- Requirement 1 -
Reproduce word for word the section of the X.org forum thread that begins at the words "In all fairness" and stops after "make use of it.".
- Requirement 2 -
In the X.org forum thread, what term does phoenix give as a hint to search for?

Which file does X use when there is no Xorg.conf in /etc/X11 ?
How do I enable keyboard and mouse without having any Xorg.conf ?


----------



## DutchDaemon (Sep 24, 2009)

Have you read the sticky at the top of the X.org sub-forum?


----------



## SirDice (Sep 24, 2009)

DutchDaemon said:
			
		

> Have you read the sticky at the top of the X.org sub-forum?


Probably not as the answer is in there :OO


----------



## quakerdoomer (Sep 24, 2009)

LoLz. Got it. Thanks 
BTW Is there a replacement for Ctrl+Alt+BACKSPACE ? It does't seem to work anymore !
- Can anyone reveal why has it been removed and ..
- Why are the inputs depending on Hardware Abstraction directly ?

It would be better f someone points me to some official technical description written somewhere about the above queries.
Thanks


----------



## phoenix (Sep 24, 2009)

Do a search for that keypress and you'll see the magic incantation that must be done at midnight under a new moon while waving dead chickens over the carcasses of ancient PCs.  Once that is done, things will work as they always have.  

(Hint:  search for DontZap)


----------



## phoenix (Sep 24, 2009)

quakerdoomer said:
			
		

> - Can anyone reveal why has it been removed and ..



Something along the lines of "users are stupid; CAB is powerful; must protect users from themselves" from the X.org and Ubuntu devs.    So much for educating users such they can protect themselves.



> - Why are the inputs depending on Hardware Abstraction directly ?



Because X.org devs believe "there is only Linux" and Linux uses HAL for hardware detection, therefore everyone must be forced to use HAL for hardware detection, regardless of whether or not the system has proper/working hardware detection.    Would be nice if devs for cross-platform apps like X.org would take the time to learn about the features and capabilities of the platforms they are running on, and would use the native features of the system.  In so many ways, FreeBSD devd(8), devfs(5), moused(8), and kbdmux(4) are light-years ahead of HAL.

Hopefully, the DeviceKit devs will make backends that are specific to the systems they are running on (ie, use devd et all when installed on FreeBSD).


----------



## SirDice (Sep 24, 2009)

In all fairness HAL is supposed to take the whole figuring out on which OS code runs and have different code for different systems out of the hands of the developers creating the applications that make use of it.

Surely it must be quite trivial to make HAL use the underlying devd, devfs etc. Granted you would get a dumbed down version at a higher level but it would make it simpler for application developers that need to make use of mice, keyboards etc. 

On the other hand we could push our 'superior' features up the chain into HAL and more or less force Linux to adapt to that :e


----------



## adamk (Sep 24, 2009)

- Data section -
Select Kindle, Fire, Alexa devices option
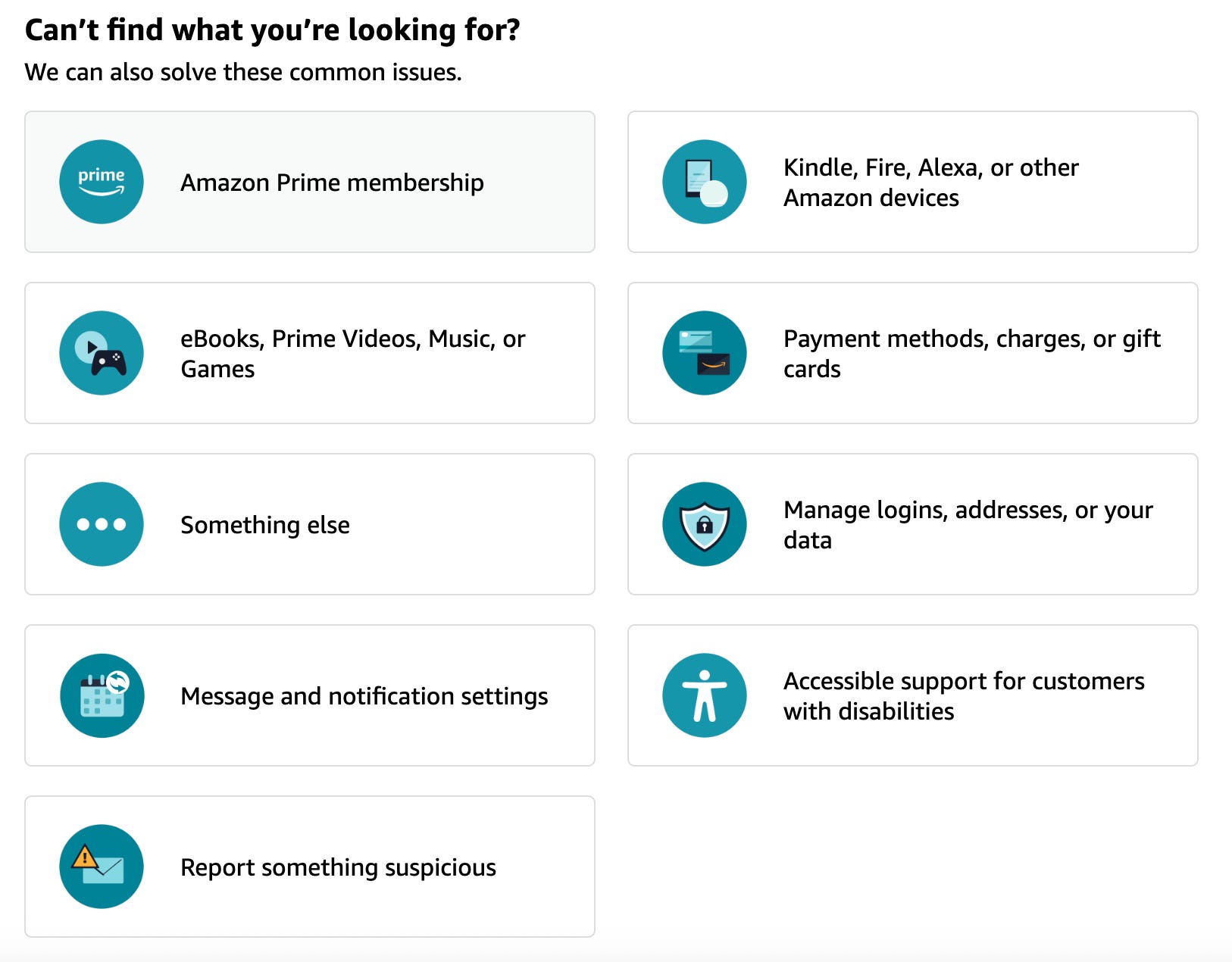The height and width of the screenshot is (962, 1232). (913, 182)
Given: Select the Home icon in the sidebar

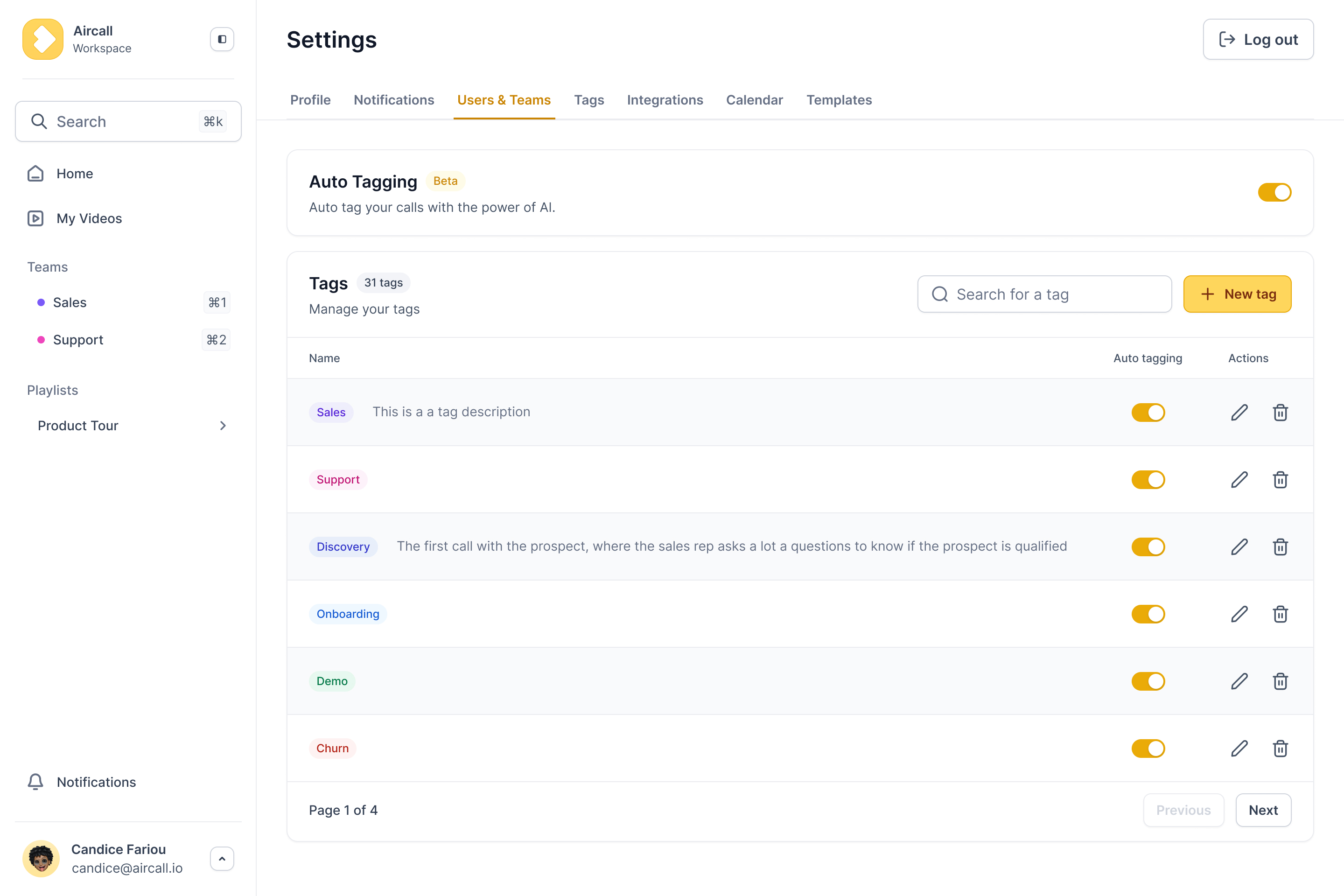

- Written response 1 -
In all fairness HAL is supposed to take the whole figuring out on which OS code runs and have different code for different systems out of the hands of the developers creating the applications that make use of it.

- Written response 2 -
DontZap